> [TEXT EXCERPT]
|---|
This morning’s managers amendment to the merged Senate health bill goes a long way towards satisfying the demands of Democratic hold-out and all-important 60th vote Sen. Ben Nelson (D-NE).
Nelson has recently complained that the proposed expansion of Medicaid to those earning below 133% of the Federal Poverty Line (FPL) would burden his state of Nebraska and suggested that states should be able to opt-in to the program.
Under the current merged legislation (the version unveiled on November 18th), the federal government fully finances care for the expanded population for two years and increases its matching funds (known as FMAP) thereafter. Page 98 of the managers amendment specifically identifies Nebraska for higher federal matching funds, fully funding its expansion:
‘‘(3) Notwithstanding subsection (b) and paragraphs (1) and (2) of this subsection, the Federal medical assistance percentage otherwise determined under subsection (b) with respect to all or any portion of a fiscal year that begins on or after January 1, 2017, for the State of Nebraska, with respect to amounts expended for newly eligible individuals described in subclause (VIII) of section 1902(a)(10)(A)(i), shall be determined as provided for under subsection (y)(1) (A) (notwithstanding the period provided for in such paragraph)
Subsection (y)(1)(A) refers to page 399 of the original merged Senate legislation which fully funds state Mediciad expansions for the first two years. The manager’s amendment also provides 2.2% increase in FMAP to help states finance their existing Medicaid programs.
|---|
> [WORK INSTRUCTIONS]
• 1. List every distinct statutory provision cited in the amendment language quoted in the Senate health bill passage, leaving out the quoted clause's own number.
• 2. Using the Senate health bill passage, answer each question briefly:
(a) Up to what percentage of the Federal Poverty Line would the proposed Medicaid expansion cover?
(b) On what date was the current merged legislation unveiled?
(c) By how much does the managers amendment increase FMAP for states' existing Medicaid programs?

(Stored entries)
|---|
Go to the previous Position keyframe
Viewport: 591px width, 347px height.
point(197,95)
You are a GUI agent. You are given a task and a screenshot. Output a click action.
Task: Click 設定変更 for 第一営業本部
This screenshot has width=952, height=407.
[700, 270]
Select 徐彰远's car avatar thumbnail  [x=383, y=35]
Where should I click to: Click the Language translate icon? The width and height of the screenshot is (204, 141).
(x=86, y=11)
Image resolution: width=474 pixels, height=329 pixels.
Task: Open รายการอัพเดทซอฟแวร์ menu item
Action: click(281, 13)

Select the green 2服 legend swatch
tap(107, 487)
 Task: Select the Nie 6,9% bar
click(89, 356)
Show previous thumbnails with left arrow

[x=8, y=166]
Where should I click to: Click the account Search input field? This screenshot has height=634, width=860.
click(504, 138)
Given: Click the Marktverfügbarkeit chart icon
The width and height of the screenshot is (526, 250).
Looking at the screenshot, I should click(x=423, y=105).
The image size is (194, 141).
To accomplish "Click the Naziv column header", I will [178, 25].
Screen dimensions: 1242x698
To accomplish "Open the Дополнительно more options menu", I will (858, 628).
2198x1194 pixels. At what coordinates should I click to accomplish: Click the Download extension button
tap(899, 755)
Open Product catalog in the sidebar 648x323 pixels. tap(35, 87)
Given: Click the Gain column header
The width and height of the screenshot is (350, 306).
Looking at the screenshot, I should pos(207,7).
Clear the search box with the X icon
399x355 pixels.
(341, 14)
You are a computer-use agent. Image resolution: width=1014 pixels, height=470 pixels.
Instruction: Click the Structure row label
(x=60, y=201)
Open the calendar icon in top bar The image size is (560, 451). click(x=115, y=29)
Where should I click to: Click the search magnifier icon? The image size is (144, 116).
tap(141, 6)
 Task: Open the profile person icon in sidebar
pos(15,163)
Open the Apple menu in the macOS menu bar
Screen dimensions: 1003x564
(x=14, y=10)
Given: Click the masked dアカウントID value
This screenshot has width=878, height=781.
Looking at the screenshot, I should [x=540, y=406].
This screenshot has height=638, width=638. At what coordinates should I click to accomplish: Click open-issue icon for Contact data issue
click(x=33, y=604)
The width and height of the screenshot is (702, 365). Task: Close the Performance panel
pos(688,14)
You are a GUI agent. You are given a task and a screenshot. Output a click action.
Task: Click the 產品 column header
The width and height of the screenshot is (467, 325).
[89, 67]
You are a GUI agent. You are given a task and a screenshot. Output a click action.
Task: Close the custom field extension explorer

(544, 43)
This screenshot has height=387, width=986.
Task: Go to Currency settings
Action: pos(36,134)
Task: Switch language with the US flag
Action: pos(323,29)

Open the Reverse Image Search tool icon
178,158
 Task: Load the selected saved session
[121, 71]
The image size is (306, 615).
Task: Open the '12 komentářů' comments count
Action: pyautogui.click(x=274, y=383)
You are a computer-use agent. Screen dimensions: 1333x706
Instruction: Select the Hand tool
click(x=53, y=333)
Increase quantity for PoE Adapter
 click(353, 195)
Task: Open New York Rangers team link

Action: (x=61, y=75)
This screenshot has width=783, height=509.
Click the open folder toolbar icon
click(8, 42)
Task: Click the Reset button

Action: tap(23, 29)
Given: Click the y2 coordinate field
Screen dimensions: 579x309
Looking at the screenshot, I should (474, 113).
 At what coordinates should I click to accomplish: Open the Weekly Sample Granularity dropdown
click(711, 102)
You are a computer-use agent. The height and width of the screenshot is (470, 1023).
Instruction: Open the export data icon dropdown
|---|
> [TASK RESPONSES]
• 1.
- subsection (b)
- paragraphs (1) and (2) of this subsection
- subclause (VIII) of section 1902(a)(10)(A)(i)
- subsection (y)(1)(A)

• 2.
(a) 133% of the Federal Poverty Line
(b) November 18th
(c) 2.2%